Start of Source passage

ServiceSpace is a field in which greater generosity is catalyzed. Mini gift-economies are a by-product of that field. Now, in most healthy families, we can recognize a gift economy, right? I am not keeping track of how much Dad did for me and how much I did for Mum. So how do you start to create those circles of trust with people who are in our neighbourhood, with people that we don’t know, with people that we perhaps disagree with or people that perhaps might have done wrong to us? If we have these invisible tentacles of kindness, compassion and courage, a kind of intertwined root ecosystem that undergirds our field, we will certainly have those gift economies, greater love and deeper connection. What are the organizing principles that nourish that kind of a field? In that sense, Servicespace is cultivating the field, gift-economies are some of the emergent trees, and trust and connection are the fruits that everyone benefits from. That field of love is the most important thing, and the rest follows.
NC: Okay! So we don’t actually go out and intentionally design the gift economy? It’s more that we cultivate these values and feelings between one another and a new way of operating emerges.
NM: Yeah, a good farmer knows that without a healthy soil, you can’t have healthy fruit. We’re all farmers in the social field. As we have to tend to the soil, and the roots will invariably arise in its co-dependence, and collectively all kinds of trees will grow. Then, we won’t have singular monoculture but a thriving and inter-related monoculture. That’s when shift from singular tit-for-tat transactions to multidimensional relationships. I grew up in India. And when I went to a local store, they knew all about my family. So the exchange was much more than, “Hey give me some toothpaste.” These days we don’t even need to say that. It’s just scan your bar code and get to the point. But what if the “point” was to relate more deeply? How do you start to move away from these singular transactions to much more multidimensional relationships?
NC: That’s such a shift in my thinking about how we change systems. It’s actually in cultivating the values and the relationships first. And from that the system emerges. Which is true of life. I mean if we look at nature that’s how it works as well. It’s not like nature maps out a system for its various parts and then behaves accordingly.
NM: If we build on the farming metaphor, we can’t just take over a farm and say, “Hey, it’s going to be organic from tomorrow.” It’s going to take three years for the soil to regenerate itself. What we’ve done as a society is we’ve stripped all these subtleties out of our commons and as a result all our modern solutions are more like patchwork. So I think the question is, "How do you start to go much more upstream, and address some of the more fundamental issues?"
NC: What do you see the role of money being in the future, if we do move in this direction? Should it always have a place?
NM: I think today’s money has some design flaws. If you look at the mechanics of money, money is issued as debt in the world. And when you have debt, you need to have growth to pay off that debt. We assume an infinite capacity for growth, and when we inevitably hit limits, we become extractive. I’m not so sure that that’s really how we want be engaging with each other. We extract not just from nature but from each other. Not only that, we start to be extractive with our own self! That’s why so many people are so burned out. I think we need to shift from extractive systems to more regenerative systems. Some of that will have with redesign of money. With that, though, we also need to upgrade the way in which we relate to money. I don’t think it’s just an external systems issue.
Any sustainable solution has to bring external impact in concert with inner transformation, in a very real way.

End of Source passage

▶ _Assignment 1_: In the interview about ServiceSpace and gift economies, list the qualities NM names as the "invisible tentacles."
▶ _Assignment 2_: Carry the ServiceSpace gift-economy interview forward from its final sentence.
The material that comes next is separate from the interview.

Start of Material shown

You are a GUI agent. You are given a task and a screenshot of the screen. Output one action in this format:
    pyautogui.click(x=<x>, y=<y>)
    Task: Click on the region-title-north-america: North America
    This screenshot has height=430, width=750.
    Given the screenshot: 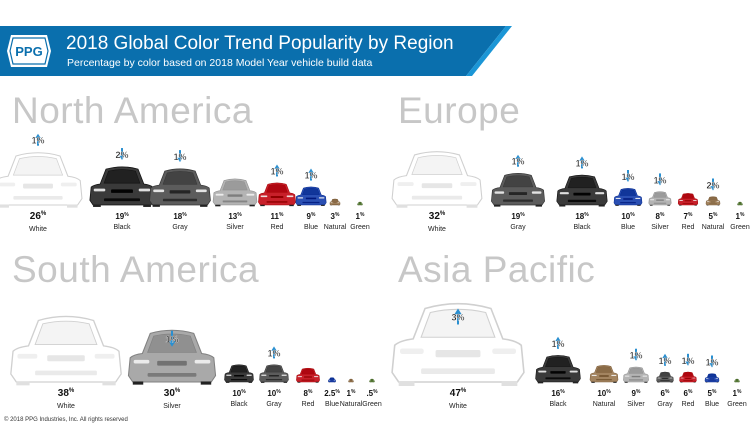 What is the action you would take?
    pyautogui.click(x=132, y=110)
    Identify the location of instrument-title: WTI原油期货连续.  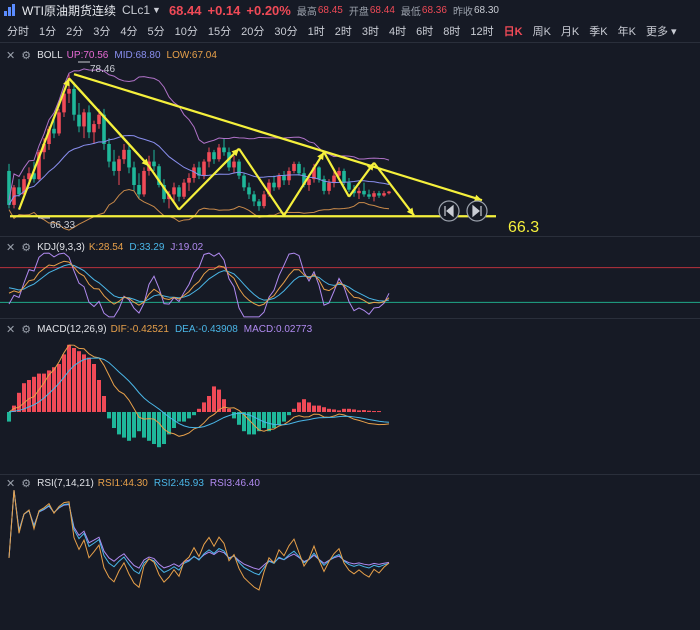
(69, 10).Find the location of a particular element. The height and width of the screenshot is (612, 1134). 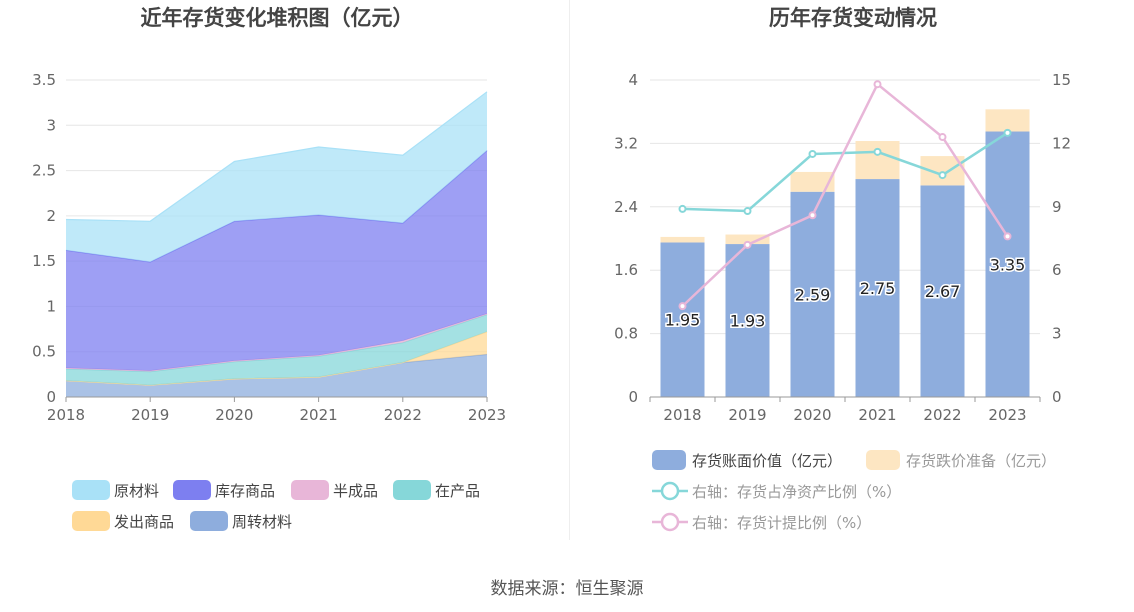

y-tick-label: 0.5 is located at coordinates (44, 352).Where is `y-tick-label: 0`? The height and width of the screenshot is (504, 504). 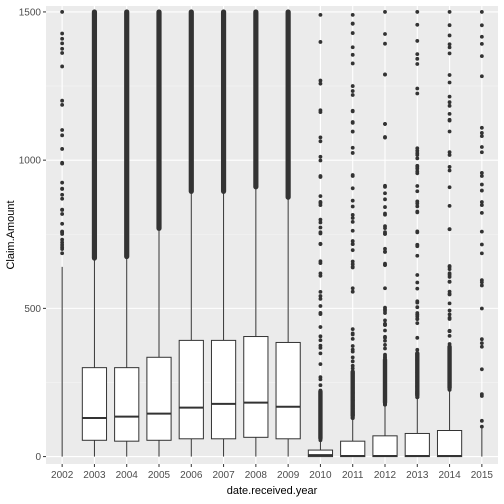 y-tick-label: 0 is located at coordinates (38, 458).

End of Material shown
Start of Material shown

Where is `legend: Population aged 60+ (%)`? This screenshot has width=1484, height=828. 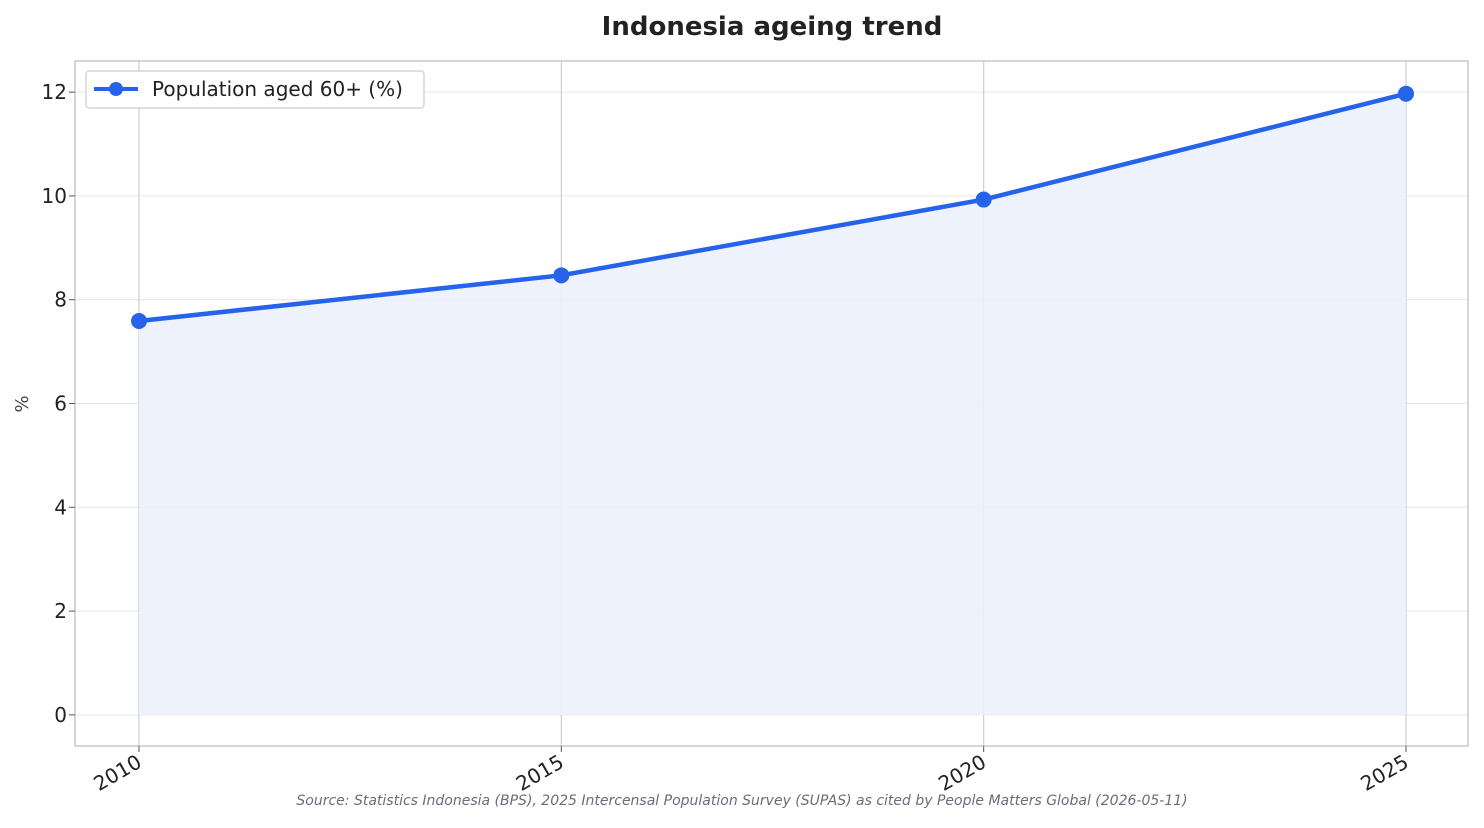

End of Material shown

▶ _Answer box 1_: Kindness, compassion, courage

▶ _Answer box 2_:
NC: So let’s talk about that. That work of inner transformation. I was reading about the Awakin Circles that you run. I’d love to hear a bit more about that as a starting point maybe.
NM: Oh that’s amazing. Many years ago when I was in my late teens, my mum, another friend and I decided that we just don’t get disciplined enough to sit in silence. So we picked a day of the week, Wednesday, seven o’clock in the night, to come together and sit in silence. No teachers, no agenda, just sit for an hour. And then in the second hour we said let’s share “aha” moments from the week. Go round the circle and share at least one “aha” moment in a week. And then in the third hour, my Mum said, “Look Nipun, I’ve got to feed you anyway, so whoever else comes we’ll feed them.” The one unique thing that we did do is that we left the door open. So anybody who wanted to come was welcome to join. And that circle has continued every single week for the last 21 years.
NC: Oh my goodness!
NM: My mum still cooks. And I still help her with it. She would have fed more than 50,000 people in our own home. Every single Wednesday is still continues in that three-hour format. No brand, no donation box, no agenda, no marketing. Just word of mouth. People go up to Mum and say, “This is amazing, thank you.” And she says, “No, thank you for the opportunity to be of service.” You might think she’s just trying to be humble saying that, but I have seen her over the 21 years. She’s profoundly grateful because she has totally changed. How can you not? When one day of your week is dedicated to cooking for 50, 60 people?
One day my mum was home alone and all of the sudden she hears this, like, thump, thump, thump. In her mind, she’s thinking, “Oh my God, what’s going on?” The first thought that comes to her mind is she’s in danger. She turns on all the lights and then she tries to identify where the sound is coming from. She hears more, thump, thump, thump, and she realises it’s coming outside our living room. Then the thought that she has in that moment of fear, of panic, is, “Well, if someone’s going to harm me, they could have easily come on a Wednesday, do whatever they wanted. Why am I letting this physical wall be a wall in my heart in this moment?” And with that thought Mum decides to do something, and I can’t tell you how radical it is for her. She actually opens the door and decides to go and meet those threatening strangers. Whoever they are. Now, you have to really have earned your stripes to be able to do this! She walks up and she sees three young kids, and they didn’t have guns, they were just throwing these oranges they must’ve found on a tree. As they see my Mum come out, the kids naturally started running. But my Mum reaches out to them because her intent wasn’t merely to get them to stop. She had seen thousands of people come into her home and embraced them as sons and daughters and kin, and now she sees these 11-year olds and she doesn’t just want them to run away. She’s saying, “Hey kids, I feed a lot of people. Can I have those oranges?”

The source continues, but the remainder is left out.